▶ EXERCISE MATERIALS
^^^^^^^^
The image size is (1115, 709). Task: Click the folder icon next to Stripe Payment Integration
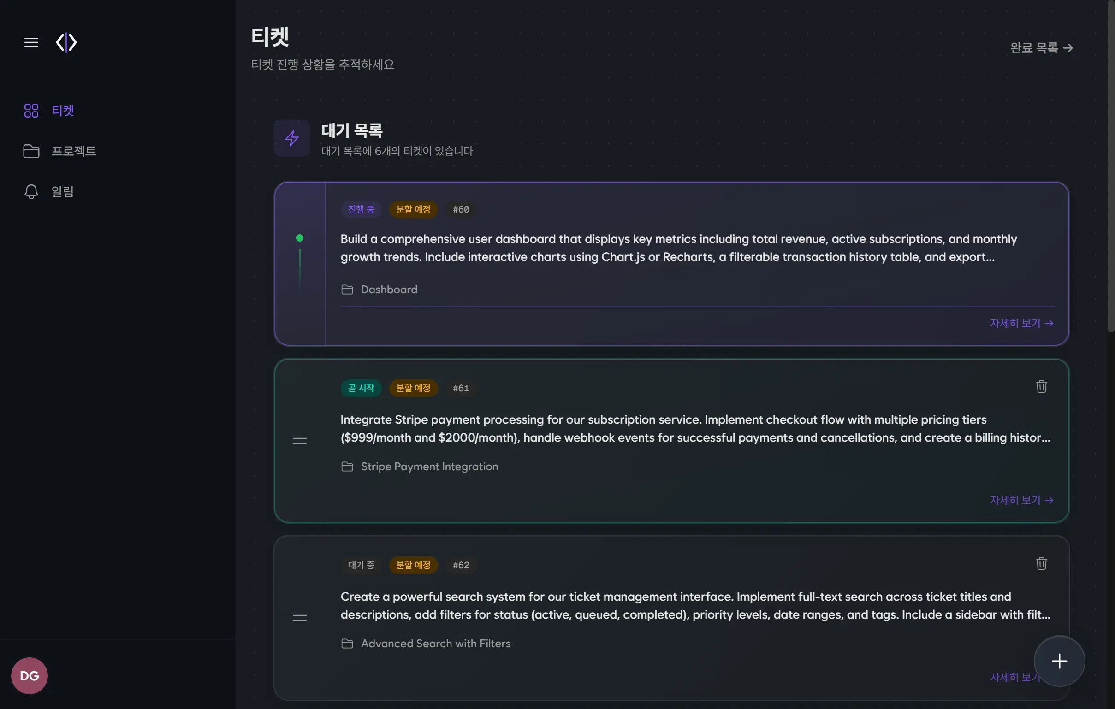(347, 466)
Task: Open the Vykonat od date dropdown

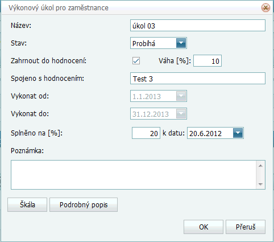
^^^^^^^^
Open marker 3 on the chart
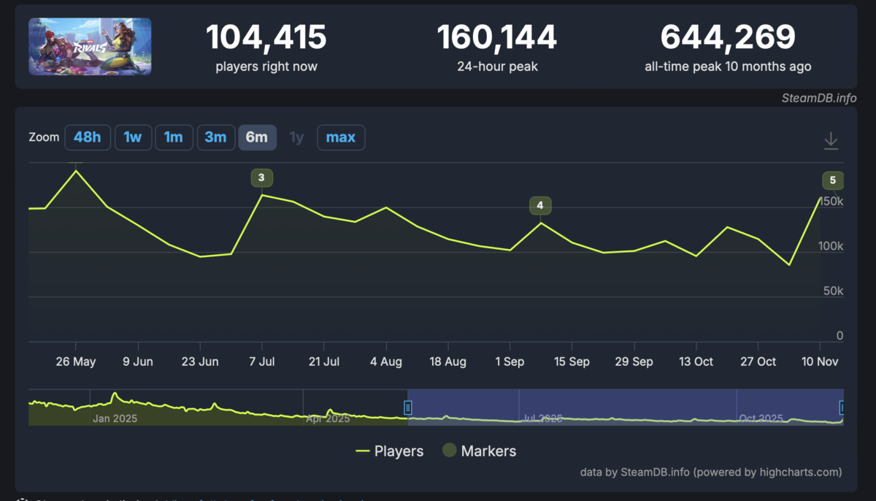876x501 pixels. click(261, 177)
^^^^^^^^
▶ WHAT IS BEING ASKED
From the listing above, please give again the lines that begin with the line holding "The image size" and go on through the line holding "Task: Open the Vykonat od date dropdown", exactly, both ends included, minus any picture.

▶ TASK ANSWER
The image size is (1115, 709). Task: Click the folder icon next to Stripe Payment Integration
(347, 466)
Task: Open the Vykonat od date dropdown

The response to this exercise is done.